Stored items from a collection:
*** Block opens ***

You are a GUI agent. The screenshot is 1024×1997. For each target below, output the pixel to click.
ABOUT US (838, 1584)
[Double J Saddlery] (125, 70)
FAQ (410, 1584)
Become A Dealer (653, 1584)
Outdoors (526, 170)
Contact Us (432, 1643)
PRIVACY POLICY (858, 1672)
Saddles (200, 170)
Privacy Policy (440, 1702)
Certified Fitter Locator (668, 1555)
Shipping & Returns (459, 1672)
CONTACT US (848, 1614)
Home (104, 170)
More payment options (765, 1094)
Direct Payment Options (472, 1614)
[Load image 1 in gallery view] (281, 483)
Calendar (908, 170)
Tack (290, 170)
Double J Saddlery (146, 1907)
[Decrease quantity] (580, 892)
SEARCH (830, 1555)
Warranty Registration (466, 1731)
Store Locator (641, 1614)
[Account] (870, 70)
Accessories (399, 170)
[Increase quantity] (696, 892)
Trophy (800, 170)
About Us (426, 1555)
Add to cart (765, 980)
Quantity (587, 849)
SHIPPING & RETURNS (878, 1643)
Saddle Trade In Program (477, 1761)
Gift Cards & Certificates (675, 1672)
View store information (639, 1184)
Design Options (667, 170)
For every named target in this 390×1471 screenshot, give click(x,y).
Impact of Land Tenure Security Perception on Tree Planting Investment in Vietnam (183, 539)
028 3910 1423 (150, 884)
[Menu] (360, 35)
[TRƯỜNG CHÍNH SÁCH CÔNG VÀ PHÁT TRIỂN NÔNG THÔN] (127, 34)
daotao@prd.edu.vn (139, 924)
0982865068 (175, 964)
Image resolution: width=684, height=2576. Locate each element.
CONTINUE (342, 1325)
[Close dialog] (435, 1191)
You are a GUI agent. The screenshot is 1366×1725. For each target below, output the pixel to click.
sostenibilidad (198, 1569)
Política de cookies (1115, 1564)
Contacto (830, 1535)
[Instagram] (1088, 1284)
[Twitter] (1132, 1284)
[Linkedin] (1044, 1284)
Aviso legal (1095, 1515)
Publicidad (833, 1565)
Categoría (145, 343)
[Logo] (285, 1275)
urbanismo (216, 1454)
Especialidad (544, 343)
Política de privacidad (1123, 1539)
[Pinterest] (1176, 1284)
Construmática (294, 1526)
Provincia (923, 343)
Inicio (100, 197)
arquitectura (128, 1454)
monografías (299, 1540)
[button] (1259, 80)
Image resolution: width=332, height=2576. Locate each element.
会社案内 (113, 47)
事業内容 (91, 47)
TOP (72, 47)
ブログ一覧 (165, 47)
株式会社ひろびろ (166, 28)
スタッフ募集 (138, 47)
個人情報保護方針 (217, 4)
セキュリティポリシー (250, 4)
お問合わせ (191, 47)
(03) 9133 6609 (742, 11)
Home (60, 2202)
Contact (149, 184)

*** Block closes ***

ASSIGNMENT :: Find out how many lines above hold "Double". Write only the number.

TASK RESPONSE :: 2